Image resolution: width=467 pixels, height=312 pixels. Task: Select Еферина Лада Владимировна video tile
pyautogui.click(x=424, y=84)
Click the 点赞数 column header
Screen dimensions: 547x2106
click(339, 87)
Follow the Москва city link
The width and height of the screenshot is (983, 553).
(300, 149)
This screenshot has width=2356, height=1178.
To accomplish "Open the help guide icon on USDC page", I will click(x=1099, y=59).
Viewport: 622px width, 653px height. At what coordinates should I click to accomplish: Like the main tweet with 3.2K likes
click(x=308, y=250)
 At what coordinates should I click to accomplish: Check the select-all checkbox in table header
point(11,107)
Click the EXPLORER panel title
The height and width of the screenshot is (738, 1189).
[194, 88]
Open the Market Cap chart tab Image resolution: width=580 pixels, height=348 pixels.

◇ ◇ ◇

**TO DO**
Every line above with the string "Open" in it should be copied into the answer.

**EXPECTED ANSWER**
To accomplish "Open the help guide icon on USDC page", I will click(x=1099, y=59).
Open the Market Cap chart tab Image resolution: width=580 pixels, height=348 pixels.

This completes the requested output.